An electron in a long, organic molecule used in a dye laser behaves approximately like a quantum particle in a box with width 4.18 nanometres. Find the wavelength of the emitted photon when the electron makes a transition from the first excited state to the ground state.
This statement says that the width of the box is 4.18 nanometres, which we’ll call 𝑤. We want to solve for the wavelength of the photon emitted when the electron goes from the first excited state to the ground state; we can call that wavelength 𝜆. Let’s start by drawing a diagram.
Saying that a particle is in a box is another way of saying it is confined in a space with zero probability of escaping that space. We’re told that this electron starts at the first excited state, where 𝑛 equals two, and makes a transition down one energy level to the ground state, where 𝑛 is one. In the process of making this transition, it emits a photon of wavelength 𝜆.
To solve for 𝜆, we can begin by remembering the particle in a box quantized energy levels. These energies are given in terms of the quantum number 𝑛. If we take that number and square it, multiply it by Planck’s constant ℎ squared, and divide all that by eight times the mass of the particle times the length of the box 𝐿 and square that, we get 𝐸 sub 𝑛 — the energy of the particle in the box at the 𝑛th energy level.
In our scenario, we can say the change in energy the electron experiences Δ𝐸 is equal to 𝐸 when 𝑛 equals two minus 𝐸 when 𝑛 equals one. Based on our particle in a box energy equation, we can also write this as two squared ℎ squared over eight 𝑚𝐿 squared minus one squared ℎ squared over eight 𝑚𝐿 squared, which simplifies to three ℎ squared over eight 𝑚𝐿 squared.
Now, this change in energy that the electron experiences when it drops down one energy level is equal to the energy of the photon that’s emitted during this drop. Recall that photon energy 𝐸 is equal to ℎ times 𝑓, the frequency of the photon, or ℎ times 𝑐 over 𝜆. Using this expression for 𝐸 sub 𝑝 in our equation, we can see that a factor of ℎ cancels out of both sides.
We want to rearrange this equation to solve for 𝜆, the wavelength. When we do that, we see it’s equal to eight times the mass of the electron in the well times the speed of light times the width of the well 𝐿 squared divided by three times Planck’s constant. We’ll assume in this problem that the mass of the electron is exactly 9.1 times 10 to the negative 31st kilograms, the speed of light 𝑐 is 3.00 times 10 to the eighth meters per second, and Planck’s constant ℎ is 6.626 times 10 to the negative 34th Joule-seconds.
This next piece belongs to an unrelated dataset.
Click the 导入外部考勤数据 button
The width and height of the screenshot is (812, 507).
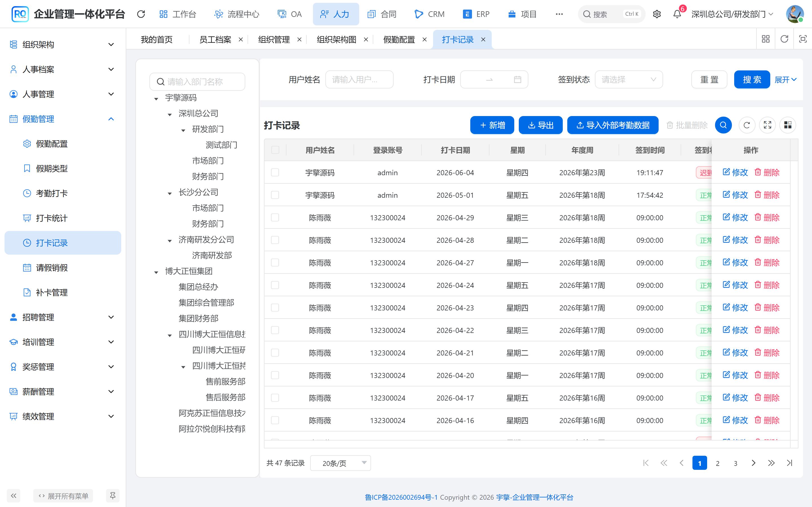tap(613, 125)
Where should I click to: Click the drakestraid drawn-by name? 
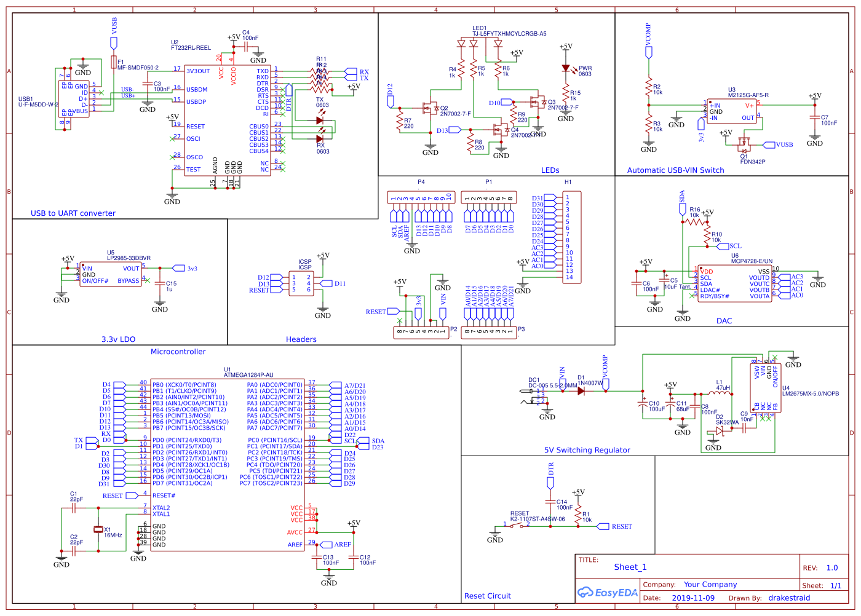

Knowing these constants and that the capital 𝐿 in our equation is represented by the width of the well 𝑤, we’re ready to substitute 𝑛 and solve for 𝜆. When we do that, we’re careful to express the width of the well in units of metres to match the SI units in the rest of the expression. Now, we enter these values on our calculator and find that 𝜆 is 19.2 times 10 to the negative six meters or 19.2 microns. That’s the wavelength of the photon emitted by this electronic transition.